**Stored records:**
──────────────────────────────

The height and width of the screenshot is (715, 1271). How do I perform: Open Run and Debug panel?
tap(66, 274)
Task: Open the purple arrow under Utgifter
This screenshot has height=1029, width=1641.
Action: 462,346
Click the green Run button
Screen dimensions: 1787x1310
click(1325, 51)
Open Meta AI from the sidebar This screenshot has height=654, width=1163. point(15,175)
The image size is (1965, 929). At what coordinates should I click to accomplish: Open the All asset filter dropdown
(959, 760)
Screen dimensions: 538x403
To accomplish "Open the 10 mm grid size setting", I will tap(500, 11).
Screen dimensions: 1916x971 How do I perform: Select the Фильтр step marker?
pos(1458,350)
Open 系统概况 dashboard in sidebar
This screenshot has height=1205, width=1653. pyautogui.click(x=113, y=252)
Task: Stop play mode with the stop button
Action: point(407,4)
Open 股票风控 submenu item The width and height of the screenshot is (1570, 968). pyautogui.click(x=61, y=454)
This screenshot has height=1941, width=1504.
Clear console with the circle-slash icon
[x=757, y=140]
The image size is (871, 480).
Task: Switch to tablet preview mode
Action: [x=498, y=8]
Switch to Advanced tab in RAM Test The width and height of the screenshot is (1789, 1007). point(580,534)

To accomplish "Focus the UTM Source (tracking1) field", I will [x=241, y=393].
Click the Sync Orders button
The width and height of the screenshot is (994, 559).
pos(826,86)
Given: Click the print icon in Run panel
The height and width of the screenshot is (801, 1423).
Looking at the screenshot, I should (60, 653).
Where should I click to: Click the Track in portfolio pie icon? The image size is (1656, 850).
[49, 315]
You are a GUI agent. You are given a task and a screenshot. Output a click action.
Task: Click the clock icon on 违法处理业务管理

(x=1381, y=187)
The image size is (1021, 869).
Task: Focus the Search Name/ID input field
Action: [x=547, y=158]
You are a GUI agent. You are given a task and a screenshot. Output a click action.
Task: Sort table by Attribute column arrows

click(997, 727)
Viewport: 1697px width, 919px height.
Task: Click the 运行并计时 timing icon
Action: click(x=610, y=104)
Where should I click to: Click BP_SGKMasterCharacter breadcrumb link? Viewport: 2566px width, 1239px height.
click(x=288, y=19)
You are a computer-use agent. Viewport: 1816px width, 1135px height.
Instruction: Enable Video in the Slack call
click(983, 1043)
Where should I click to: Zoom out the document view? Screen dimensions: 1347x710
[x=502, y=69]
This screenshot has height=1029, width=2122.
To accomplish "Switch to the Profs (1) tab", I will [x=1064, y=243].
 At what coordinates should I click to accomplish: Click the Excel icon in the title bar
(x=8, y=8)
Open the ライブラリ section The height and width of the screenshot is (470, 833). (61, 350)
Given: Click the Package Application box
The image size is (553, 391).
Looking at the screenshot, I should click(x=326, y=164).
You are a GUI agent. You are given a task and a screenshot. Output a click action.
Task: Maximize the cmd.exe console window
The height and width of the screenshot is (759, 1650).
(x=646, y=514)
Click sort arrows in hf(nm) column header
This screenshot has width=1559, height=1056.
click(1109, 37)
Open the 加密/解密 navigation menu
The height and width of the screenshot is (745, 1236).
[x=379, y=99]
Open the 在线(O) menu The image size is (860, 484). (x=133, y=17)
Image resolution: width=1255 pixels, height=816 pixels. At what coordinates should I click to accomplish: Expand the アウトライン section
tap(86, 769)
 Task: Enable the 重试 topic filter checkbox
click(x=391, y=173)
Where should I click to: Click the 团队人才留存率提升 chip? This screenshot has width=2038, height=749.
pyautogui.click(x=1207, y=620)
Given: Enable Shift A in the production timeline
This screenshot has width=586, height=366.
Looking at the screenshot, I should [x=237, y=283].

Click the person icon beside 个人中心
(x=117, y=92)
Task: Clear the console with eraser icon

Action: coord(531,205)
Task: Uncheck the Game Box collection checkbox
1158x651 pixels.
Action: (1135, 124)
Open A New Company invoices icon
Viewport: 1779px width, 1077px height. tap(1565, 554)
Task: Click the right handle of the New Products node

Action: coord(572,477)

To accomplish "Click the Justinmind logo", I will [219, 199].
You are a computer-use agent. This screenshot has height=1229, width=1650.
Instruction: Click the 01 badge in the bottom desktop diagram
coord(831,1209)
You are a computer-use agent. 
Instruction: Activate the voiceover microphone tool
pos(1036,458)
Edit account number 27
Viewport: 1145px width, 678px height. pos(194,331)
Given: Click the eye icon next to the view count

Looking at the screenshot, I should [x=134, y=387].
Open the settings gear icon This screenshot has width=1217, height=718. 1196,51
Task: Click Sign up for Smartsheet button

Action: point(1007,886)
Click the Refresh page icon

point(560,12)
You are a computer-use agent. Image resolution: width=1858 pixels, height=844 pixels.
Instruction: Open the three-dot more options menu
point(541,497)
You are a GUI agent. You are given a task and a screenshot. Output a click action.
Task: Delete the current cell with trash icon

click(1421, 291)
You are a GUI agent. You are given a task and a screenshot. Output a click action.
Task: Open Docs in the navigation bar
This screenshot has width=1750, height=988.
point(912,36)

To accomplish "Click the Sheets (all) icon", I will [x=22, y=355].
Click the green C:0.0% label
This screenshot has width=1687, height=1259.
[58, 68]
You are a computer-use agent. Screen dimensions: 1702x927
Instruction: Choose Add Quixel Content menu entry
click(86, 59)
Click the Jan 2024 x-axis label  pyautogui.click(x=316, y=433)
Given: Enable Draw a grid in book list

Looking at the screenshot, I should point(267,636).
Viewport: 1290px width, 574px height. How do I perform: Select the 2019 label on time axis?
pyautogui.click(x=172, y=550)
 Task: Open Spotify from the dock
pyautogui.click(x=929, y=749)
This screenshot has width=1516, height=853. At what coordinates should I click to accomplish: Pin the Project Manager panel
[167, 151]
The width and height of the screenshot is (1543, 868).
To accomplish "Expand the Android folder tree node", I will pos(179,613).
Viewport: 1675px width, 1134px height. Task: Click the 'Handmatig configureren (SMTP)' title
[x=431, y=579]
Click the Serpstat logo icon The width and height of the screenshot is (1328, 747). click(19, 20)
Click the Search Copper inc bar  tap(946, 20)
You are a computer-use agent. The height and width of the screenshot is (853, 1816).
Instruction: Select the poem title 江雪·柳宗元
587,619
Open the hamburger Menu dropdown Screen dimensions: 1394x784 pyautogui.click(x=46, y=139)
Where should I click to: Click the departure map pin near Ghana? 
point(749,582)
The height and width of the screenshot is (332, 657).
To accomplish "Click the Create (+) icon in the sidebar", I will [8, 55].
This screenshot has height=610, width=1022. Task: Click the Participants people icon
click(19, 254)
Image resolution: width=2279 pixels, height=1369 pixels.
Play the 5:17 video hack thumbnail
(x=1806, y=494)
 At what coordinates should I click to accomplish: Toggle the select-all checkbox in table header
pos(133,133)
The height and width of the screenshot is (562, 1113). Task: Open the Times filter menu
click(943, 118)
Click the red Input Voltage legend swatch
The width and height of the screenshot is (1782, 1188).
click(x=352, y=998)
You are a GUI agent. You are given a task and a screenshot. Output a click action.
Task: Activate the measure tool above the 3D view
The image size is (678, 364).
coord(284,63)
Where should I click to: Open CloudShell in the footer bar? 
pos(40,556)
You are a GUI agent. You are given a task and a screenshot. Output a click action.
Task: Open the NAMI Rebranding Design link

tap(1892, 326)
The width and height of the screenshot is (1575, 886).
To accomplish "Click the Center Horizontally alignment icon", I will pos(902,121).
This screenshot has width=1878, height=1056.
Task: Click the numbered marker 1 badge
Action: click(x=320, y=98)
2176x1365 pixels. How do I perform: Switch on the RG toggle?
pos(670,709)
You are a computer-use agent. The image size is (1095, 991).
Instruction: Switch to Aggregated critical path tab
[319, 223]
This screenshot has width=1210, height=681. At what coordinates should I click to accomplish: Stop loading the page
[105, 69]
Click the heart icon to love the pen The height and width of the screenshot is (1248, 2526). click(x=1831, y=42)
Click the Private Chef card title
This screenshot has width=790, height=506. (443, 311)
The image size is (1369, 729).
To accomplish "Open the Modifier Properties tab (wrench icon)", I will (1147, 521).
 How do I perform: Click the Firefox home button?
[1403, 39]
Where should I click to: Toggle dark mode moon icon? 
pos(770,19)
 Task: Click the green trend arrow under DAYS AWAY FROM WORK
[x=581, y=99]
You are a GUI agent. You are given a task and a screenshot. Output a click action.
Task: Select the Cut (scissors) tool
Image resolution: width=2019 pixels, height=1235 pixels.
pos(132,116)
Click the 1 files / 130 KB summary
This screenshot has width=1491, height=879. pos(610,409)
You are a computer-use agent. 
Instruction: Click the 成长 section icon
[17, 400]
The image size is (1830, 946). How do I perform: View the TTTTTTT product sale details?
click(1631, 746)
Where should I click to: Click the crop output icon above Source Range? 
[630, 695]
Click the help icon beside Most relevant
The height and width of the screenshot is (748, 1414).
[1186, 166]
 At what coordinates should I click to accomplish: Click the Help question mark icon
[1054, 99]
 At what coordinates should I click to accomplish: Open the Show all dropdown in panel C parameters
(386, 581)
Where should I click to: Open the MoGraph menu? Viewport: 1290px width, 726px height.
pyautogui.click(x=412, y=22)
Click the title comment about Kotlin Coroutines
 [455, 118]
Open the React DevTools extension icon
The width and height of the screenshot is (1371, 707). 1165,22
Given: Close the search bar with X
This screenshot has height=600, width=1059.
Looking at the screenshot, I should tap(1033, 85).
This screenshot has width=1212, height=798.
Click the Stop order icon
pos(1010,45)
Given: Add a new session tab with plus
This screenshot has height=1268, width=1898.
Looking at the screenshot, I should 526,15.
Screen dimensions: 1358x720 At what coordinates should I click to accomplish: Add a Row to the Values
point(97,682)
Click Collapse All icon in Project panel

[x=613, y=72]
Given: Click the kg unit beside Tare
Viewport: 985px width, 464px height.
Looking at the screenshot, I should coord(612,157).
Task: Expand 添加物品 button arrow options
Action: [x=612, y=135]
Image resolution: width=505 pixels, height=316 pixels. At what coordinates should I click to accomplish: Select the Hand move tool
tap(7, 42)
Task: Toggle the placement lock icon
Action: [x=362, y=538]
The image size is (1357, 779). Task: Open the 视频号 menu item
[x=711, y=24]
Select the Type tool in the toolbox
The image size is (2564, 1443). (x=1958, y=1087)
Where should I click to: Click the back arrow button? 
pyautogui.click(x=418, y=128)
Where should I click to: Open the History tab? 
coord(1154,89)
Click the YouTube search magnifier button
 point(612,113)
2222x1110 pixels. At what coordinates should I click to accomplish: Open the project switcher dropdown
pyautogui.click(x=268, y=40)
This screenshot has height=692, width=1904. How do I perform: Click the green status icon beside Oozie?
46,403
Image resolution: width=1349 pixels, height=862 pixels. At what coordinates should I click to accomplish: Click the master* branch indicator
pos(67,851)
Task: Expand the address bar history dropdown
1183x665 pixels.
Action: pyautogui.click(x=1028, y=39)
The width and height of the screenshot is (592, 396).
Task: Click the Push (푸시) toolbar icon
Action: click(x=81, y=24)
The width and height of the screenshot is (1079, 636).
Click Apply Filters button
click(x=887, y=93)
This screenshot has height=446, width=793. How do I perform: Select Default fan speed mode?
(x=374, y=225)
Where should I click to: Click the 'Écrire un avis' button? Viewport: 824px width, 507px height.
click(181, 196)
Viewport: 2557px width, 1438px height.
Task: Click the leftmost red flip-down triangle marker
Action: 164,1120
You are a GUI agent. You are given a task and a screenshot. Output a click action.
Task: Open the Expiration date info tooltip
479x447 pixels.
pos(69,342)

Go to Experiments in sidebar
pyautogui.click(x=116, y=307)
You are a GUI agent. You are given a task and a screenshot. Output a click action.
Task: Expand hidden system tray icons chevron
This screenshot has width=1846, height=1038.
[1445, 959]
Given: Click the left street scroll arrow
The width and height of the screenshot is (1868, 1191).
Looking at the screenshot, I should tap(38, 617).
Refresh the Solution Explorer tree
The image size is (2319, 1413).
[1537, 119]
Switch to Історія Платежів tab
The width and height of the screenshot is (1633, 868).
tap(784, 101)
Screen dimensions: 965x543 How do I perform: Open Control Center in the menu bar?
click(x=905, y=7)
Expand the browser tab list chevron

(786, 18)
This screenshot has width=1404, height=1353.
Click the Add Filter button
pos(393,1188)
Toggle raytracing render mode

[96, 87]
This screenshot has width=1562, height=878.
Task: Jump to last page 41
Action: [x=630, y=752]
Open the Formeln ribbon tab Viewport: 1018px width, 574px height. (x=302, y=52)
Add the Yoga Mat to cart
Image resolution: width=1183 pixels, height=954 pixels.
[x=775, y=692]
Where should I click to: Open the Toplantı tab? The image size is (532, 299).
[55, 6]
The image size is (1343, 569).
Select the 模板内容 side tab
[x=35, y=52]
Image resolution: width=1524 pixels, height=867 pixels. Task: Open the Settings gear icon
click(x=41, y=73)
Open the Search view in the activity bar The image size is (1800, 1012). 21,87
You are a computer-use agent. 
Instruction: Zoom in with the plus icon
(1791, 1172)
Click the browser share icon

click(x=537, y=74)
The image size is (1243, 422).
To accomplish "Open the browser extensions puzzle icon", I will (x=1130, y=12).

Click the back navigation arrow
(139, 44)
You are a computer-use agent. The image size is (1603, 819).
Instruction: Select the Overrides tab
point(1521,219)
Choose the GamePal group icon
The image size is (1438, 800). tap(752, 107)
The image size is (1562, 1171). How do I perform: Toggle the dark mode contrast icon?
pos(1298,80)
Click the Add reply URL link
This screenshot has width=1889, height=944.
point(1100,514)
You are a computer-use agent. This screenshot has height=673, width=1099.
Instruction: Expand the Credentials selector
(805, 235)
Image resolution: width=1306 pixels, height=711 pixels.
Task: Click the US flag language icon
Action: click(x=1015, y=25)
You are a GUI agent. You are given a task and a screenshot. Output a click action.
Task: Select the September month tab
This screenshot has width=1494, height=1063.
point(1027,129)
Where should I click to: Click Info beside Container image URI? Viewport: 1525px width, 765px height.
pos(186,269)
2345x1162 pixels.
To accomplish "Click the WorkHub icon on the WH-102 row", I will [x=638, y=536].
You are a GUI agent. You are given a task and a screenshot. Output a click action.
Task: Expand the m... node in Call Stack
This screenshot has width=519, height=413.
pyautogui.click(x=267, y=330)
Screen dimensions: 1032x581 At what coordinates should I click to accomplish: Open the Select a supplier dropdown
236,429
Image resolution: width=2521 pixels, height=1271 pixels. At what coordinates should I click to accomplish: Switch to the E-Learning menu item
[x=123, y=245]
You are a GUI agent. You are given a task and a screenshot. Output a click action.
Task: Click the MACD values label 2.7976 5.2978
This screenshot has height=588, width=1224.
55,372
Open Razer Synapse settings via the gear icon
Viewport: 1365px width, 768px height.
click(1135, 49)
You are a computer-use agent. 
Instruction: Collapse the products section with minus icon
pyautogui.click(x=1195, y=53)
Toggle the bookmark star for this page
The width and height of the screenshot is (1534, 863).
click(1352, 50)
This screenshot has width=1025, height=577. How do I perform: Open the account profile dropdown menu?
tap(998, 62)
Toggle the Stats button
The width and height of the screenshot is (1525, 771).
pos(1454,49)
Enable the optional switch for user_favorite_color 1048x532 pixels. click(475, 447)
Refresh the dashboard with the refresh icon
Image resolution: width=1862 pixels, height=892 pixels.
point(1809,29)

──────────────────────────────

Return, word for word, the lines of the data above from the line with "This screenshot has height=1029, width=1641." through the line with "Screen dimensions: 538x403", inclusive.

This screenshot has height=1029, width=1641.
Action: 462,346
Click the green Run button
Screen dimensions: 1787x1310
click(1325, 51)
Open Meta AI from the sidebar This screenshot has height=654, width=1163. point(15,175)
The image size is (1965, 929). At what coordinates should I click to accomplish: Open the All asset filter dropdown
(959, 760)
Screen dimensions: 538x403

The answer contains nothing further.